Art Form(s)
Connect
https://lostinberlinthemovie.com/
I am interested in collaborative work.
Minneapolis
Artist Statement
In high school, cameras became my way to overcome and remember the visual details of my life. Because I have a mild form of prosopagnosia, commonly known as face blindness, I have difficulty recognizing people’s faces out of context. As a child, I (and no one else, it seemed) had a name for this embarrassing, anxiety-provoking condition. But as I grew up, I realized that a camera was the perfect antidote. My Grandfather, Karl Freund, whose career started at age 15, sent me a brand new 4 x 5 Speed Graphic camera. During my senior year in High School, I left school every day at noon to work a local portrait studio in both the developing and printing darkrooms.

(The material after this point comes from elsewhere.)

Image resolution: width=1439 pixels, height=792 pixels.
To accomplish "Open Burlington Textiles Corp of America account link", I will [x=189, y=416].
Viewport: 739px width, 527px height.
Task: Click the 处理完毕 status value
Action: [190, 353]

Despite the difficulty of recognizing faces, I remember sounds, smells, colors, textures and emotional themes. I still vividly recall those smells, colors and emotions of childhood, and THIS is what I attempt to portray in my work. We grow up and begin to realize that while those sensory impressions of childhood may offer us solace, there is the another set of evolving facts which in the slow revelation of adulthood, begin to coalesce into a more accurate reality. For me, reconstructing the past is more like what memoirist Rigoberto Gonzalez describes as digging “through the rubble of memory,” and as children even though we are unable to put words to occurrences, we often sense the highly charged emotional moments in our families of origin. As a memoirist and filmmaker, I walk the fine line between betrayal and portrayal. I strive to maintain an overall aura of respect as I insert myself into my subject’s lives...at times, WITHOUT their express permission. It’s a sacred responsibility, and I do not take it lightly.